Some keepers call it hope guard.


----------



## Ian (Jan 16, 2003)

A treatment like this, where it has a treatment period of only a few days would only work in a broodless situation. I can manage into that treatment situation while making up Nucs.
The question I have is, does it actually kill mites?


----------



## swarm_trapper (Jun 19, 2003)

I used it on 200 splits this summer right at the brood break that i get with a cell and it knocked them in the head. On my hives with brood not that great of kill. Any hives i make with cells i will use it again


----------



## Ian (Jan 16, 2003)

thats exactly my plan too swarm_trapper!
It has been suggested that this treatment is very easy on the bees and queens, it is very hard on mites, but its only a few day treatment. I plan on making a bunch of nucs which will be queened by cells. During that broodless break, my plan is to treat them with Hop Guard. If the treatment kills the mites, I should have mite free nucs as the queen starts laying. 

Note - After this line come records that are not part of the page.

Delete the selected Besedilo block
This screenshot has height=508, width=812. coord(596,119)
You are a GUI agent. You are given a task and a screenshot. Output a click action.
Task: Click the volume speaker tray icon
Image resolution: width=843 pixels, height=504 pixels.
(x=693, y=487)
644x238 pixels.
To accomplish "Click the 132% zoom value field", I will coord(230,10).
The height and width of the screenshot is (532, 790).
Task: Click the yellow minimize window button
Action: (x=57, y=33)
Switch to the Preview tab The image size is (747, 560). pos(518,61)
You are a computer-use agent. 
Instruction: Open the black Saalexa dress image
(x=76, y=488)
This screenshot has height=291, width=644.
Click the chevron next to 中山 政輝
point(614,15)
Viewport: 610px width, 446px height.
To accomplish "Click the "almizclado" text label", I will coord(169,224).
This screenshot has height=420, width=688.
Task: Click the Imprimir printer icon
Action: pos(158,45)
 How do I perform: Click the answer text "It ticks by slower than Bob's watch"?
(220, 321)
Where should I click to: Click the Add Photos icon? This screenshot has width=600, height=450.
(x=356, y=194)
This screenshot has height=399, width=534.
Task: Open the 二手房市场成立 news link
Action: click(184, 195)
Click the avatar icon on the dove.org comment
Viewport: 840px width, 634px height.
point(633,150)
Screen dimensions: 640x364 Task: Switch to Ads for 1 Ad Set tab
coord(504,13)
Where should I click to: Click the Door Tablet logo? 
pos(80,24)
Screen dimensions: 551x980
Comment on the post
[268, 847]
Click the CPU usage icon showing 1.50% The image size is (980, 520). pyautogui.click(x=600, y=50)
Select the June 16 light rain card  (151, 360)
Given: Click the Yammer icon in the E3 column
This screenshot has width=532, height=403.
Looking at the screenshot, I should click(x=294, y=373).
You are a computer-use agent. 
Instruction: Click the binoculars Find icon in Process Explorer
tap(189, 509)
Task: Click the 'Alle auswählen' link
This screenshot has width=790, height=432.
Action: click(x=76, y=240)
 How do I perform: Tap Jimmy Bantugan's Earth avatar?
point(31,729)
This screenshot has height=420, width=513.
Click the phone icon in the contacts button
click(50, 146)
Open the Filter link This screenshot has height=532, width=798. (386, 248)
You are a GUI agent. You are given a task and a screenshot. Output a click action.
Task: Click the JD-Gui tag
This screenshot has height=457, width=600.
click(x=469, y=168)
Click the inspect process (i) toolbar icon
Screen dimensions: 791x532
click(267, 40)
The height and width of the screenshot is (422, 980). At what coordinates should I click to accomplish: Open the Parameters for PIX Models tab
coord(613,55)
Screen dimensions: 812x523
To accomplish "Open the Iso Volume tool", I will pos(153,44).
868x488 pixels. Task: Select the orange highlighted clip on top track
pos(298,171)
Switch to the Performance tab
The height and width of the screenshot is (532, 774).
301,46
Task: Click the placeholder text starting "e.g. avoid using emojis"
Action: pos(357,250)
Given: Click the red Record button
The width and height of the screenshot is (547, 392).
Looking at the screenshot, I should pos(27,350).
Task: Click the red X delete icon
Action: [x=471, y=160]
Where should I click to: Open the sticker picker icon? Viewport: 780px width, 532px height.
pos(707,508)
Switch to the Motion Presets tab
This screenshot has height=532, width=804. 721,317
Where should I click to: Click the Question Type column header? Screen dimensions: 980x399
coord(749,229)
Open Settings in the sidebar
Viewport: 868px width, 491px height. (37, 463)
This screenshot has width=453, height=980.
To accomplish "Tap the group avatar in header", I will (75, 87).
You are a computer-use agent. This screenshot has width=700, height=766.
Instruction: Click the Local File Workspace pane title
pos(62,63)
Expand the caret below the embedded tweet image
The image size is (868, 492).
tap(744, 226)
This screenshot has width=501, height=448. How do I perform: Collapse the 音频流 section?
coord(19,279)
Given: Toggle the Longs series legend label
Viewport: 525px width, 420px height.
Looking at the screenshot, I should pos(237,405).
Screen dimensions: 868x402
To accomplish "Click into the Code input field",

did you do any pre and post mite counts on your splits


----------



## Ian (Jan 16, 2003)

http://www.youtube.com/watch?v=T2y4rndPhlo&feature=share


----------



## jim lyon (Feb 19, 2006)

swarm_trapper said:


> I used it on 200 splits this summer right at the brood break that i get with a cell and it knocked them in the head. On my hives with brood not that great of kill. Any hives i make with cells i will use it again


Are you putting it in when you put the cells in or a few weeks later at checkback?


----------



## wildbranch2007 (Dec 3, 2008)

Chip Euliss said:


> Tried it on doubles in North Dakota as part of an experiment. Mite loads were not lowered. Treated in summer and the doubles were fairly strong.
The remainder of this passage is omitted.